Because a goal of an exemplary classifier is to classify packet loss types based on loss distribution, the sample vector representation should be focused on loss characteristics. In an environment with a relatively stable error rate, most of the reception patterns will be similar. The existence of congestion, however, will make a pattern different from most wireless-loss-only patterns. Firstly, the number of lost packets might increase. Moreover, either the burst size or the number of bursts might also increase, depending on whether or not the congestion loss is adjacent to a wireless loss. Thus, in an exemplary embodiment, the feature vector of each sample is represented as <nburst, maxburst*M, nloss>, where nburst is the number of burst losses of two or more packets, maxburst is the maximum burst length, and nloss is the total number of lost packets in the sample.
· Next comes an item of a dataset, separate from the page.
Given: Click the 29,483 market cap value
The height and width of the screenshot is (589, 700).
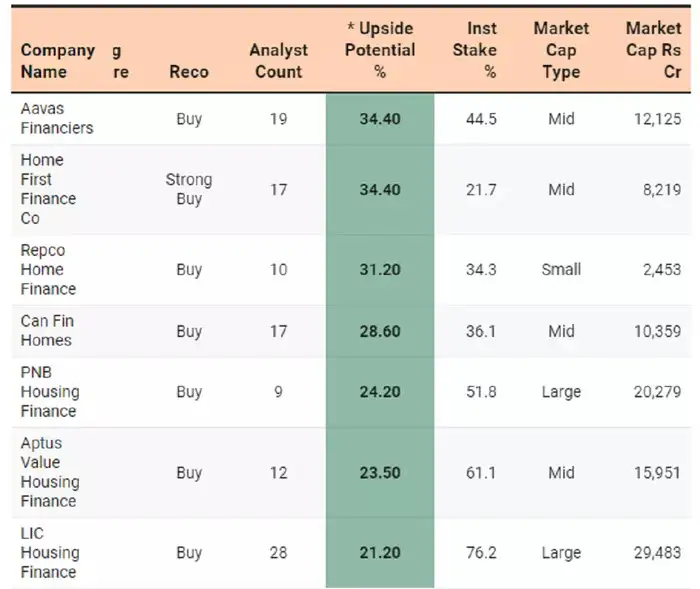Looking at the screenshot, I should coord(657,552).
Because congestion loss exhibits burstiness, it is preferable to give maxburst more weight, in which case M≧1. In an exemplary embodiment M=1.5. It has been found that using M=1.5 achieves better classification accuracy than M=1. In a further exemplary embodiment, the value of M is adjusted based on the reception status of neighboring packets. For example, for a given sample, M can be adjusted from 1.0 by adding 0.5 for each “O” and subtracting 0.5 for each “E” neighboring the largest burst in the sample.

In an exemplary embodiment, the total number of packets in each sample is preferably four to eight.
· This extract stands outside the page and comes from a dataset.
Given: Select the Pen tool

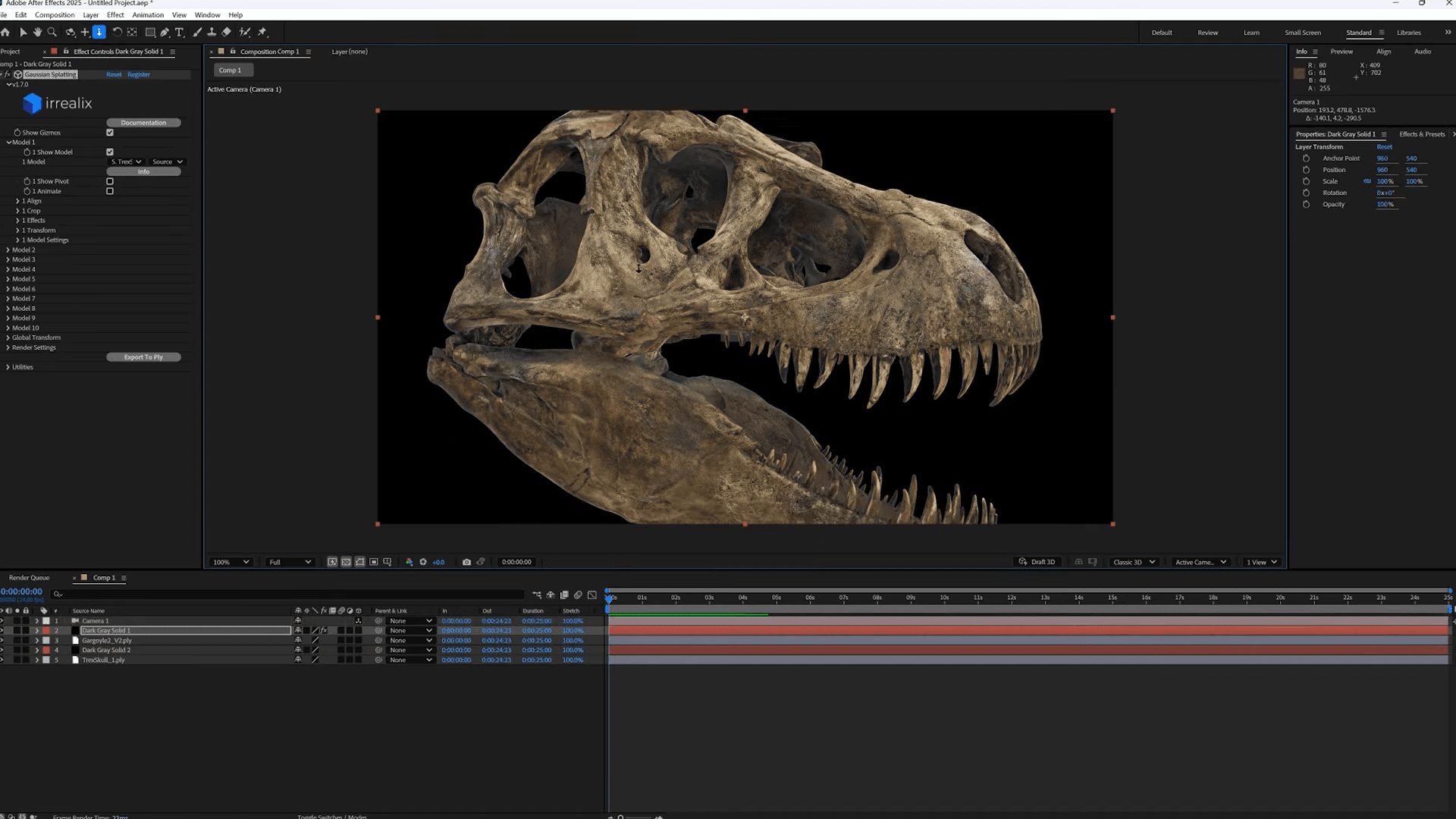Looking at the screenshot, I should pos(165,32).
Failure to detect a corruption loss may result in the poor performance of a connection whereas failure to detect congestion may result in network collapse. Therefore, it is preferable to minimize the probability of undetected congestion, even at the cost of undetected corruption loss. In an exemplary embodiment, a conservative heuristic is adopted: if there is only packet loss and no packet corruption, it is treated by the classifier as network congestion. Alternatively, if there is only packet loss and no packet corruption, the determination that there is network congestion can be made without invoking the classifier. In such an embodiment, the classifier is invoked only when there are any corrupted packets in a sample. In yet another embodiment, if there are too many lost packets in a sample, the sample is treated as indicative of congestion loss. In an exemplary embodiment, if more than 75% of the packets in a sample are lost, it is treated as congestion loss.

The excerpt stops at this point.